Whose Treatment is This Anyway?

From time to time I visit the madinamerica.com website. I am also subscribed to the pods-online.org.uk newsletter. Through these 2 sources I came across Ms. Noel Hunter who recently completed her doctoral dissertation fully entitled:

“Whose treatment is this anyway? Helpful and harmful aspects in the treatment of dissociative identity disorder phenomena”

Noel Hunter, MA, MS

Long Island University, Post

I’d like to do a brief review of her dissertation in case any of my readers would be interested in obtaining the complete dissertation so you can examine it for yourself. If you read this blog, you are probably interested in alternative opinions about how to view and heal what is known as dissociative identity disorder. I believe Ms. Hunter is uniquely qualified in her search for what works in the vast array of treatment methodology when it comes to d.i.d.: she admits in her dissertation that she had been diagnosed and treated for d.i.d. However, in a recent email with Ms. Hunter she wanted to clarify her objection to the current bio-medical model of the brain and mental health issues and thus she objects to the diagnostic categories as well which would include her ‘having’ d.i.d.
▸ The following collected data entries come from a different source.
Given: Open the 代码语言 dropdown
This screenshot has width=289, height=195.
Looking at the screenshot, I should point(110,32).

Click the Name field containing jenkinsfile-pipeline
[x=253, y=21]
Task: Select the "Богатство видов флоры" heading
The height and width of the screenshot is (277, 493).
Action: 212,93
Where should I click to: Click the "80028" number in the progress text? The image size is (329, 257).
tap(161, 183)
But she was willing to affirm her experiences in the past that aligned with d.i.d., but said, “I do not have these experiences any longer and haven’t for many, many years.”
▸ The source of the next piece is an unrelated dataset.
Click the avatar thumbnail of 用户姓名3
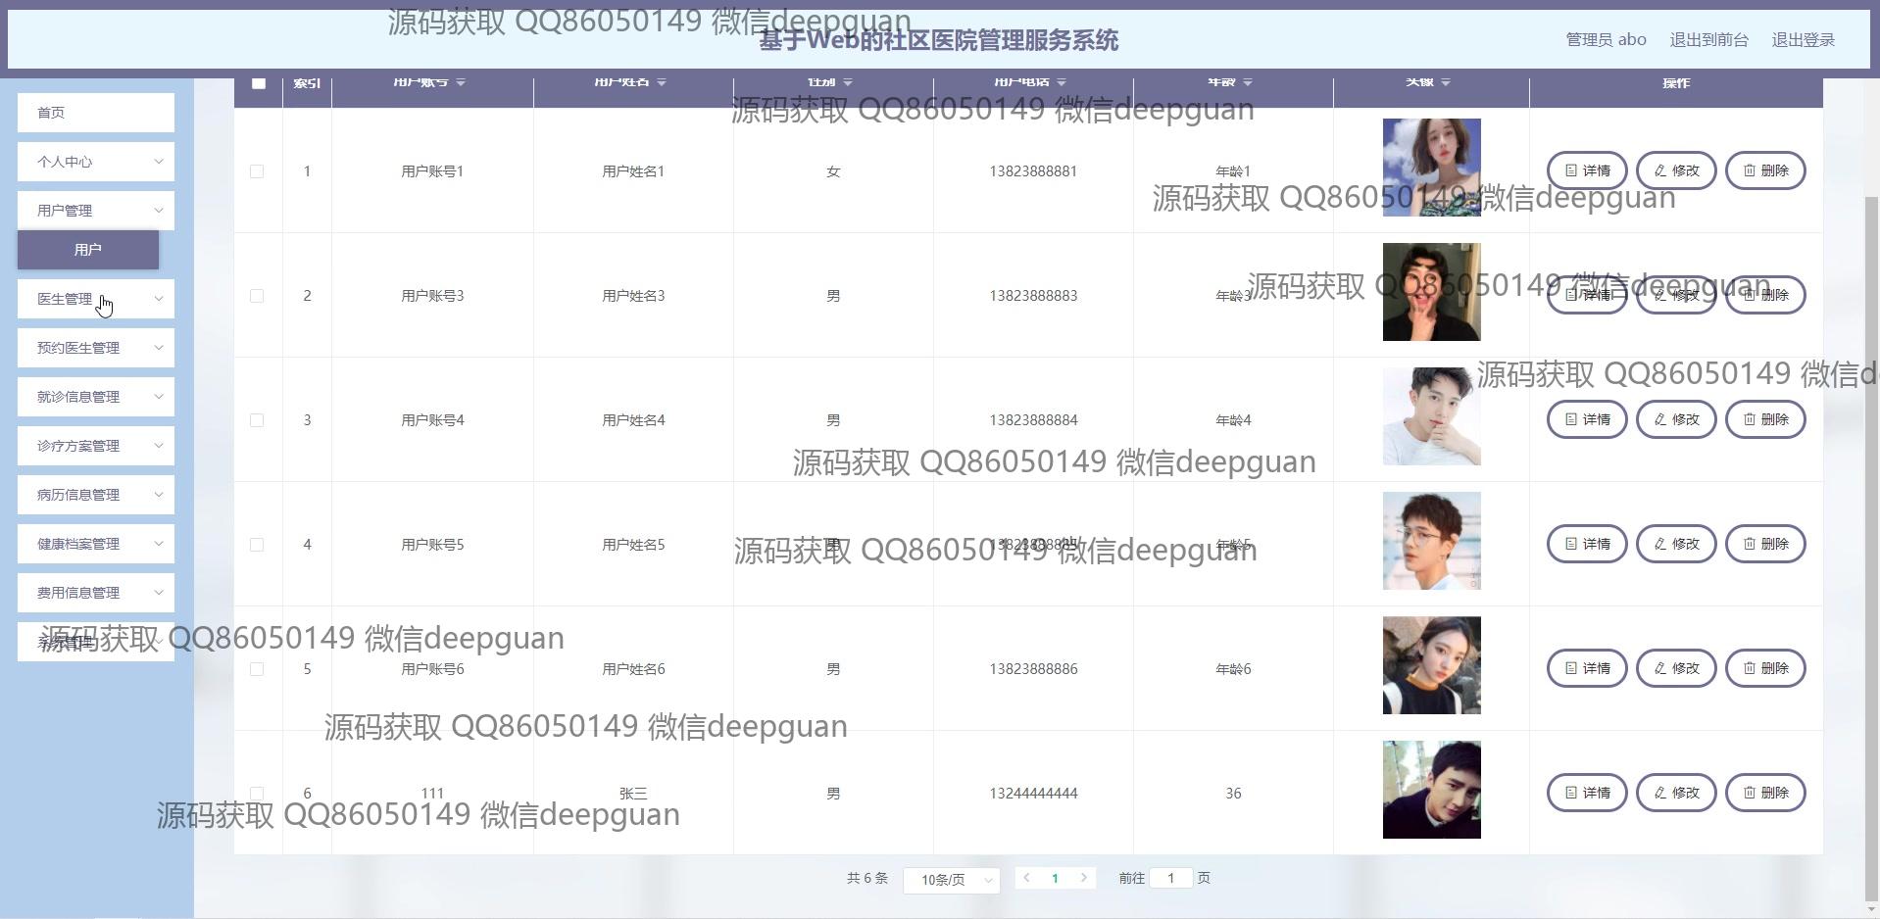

As with so many issues, there is a ‘public stance’ that the experts take on a subject. For d.i.d. the ‘gold standard’ of treatment guidelines is found at isst-d.org here: http://www.isst-d.org/default.asp?contentID=49

But if you’ve ever studied a subject in depth and been able to ‘look behind the curtain’ as our favorite wizard from Oz forbade Dorothy to do, you will know that the ‘unified front’ the experts present to the general public is often just a façade. And for that reason, I find Ms. Hunter’s dissertation refreshing. She is willing to take the reader ‘back stage’ and allow us to see the debates and disagreements and dilemmas surrounding this disorder that many experts feel we are too ignorant to understand. Ms. Hunter takes us backstage and gives us a tour that has direct implications for everyone trying to cope with and heal d.i.d.
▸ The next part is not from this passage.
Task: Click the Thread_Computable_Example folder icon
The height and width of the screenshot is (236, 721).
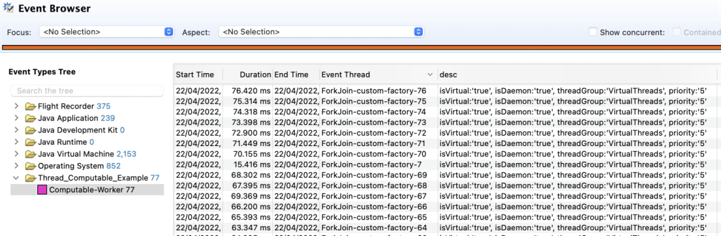Action: click(x=31, y=178)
After a brief introduction Ms. Hunter jumps into her subject with a literature review of d.i.d’s history, the DSM, alternatives to the DSM construct, and various existing treatments both specific to d.i.d. and generic to the disorder but which are used by therapists. She then moves into a 20+ page explanation of the methods that she used to examine and scientifically categorize the interviews she had with 13 people with d.i.d. for her dissertation. Yes, this section is dry, but it is an explanation of the processes that she used to try to remove her opinion as far as possible from the conclusions of her dissertation. So if you like that kind of stuff, dig in. If not, you probably can skip the “Methods” section.

The next section she gives the “Results” of her interviews with her 13 interviewees. From these people she discusses the “helpful aspects of treatment” and then the “harmful aspects of treatment” that were shared with her from the perspective of each person she interviewed. And finally she included “helpful aspects” of healing that the interviewees shared that were outside of the professional services they received from therapists. From these results, Ms. Hunter gave 2 broad recommendations to therapists. First she implored therapists to resist the denial and disbelief that seems to pervade the general public as well as the clinician when it comes to the stories of trauma survivors. Secondly she shares the need for systemic improvements in the mental-health system that all mental health patients need for their healing.

The last section of the dissertation is titled “Discussion” and is the author’s attempt to wrap all of her findings up. She does not attempt to tie everything up into a ‘neat’ little theory. She seems able to acknowledge the mishmash and contradictions of her interviewees and the subject itself as she summarizes her findings.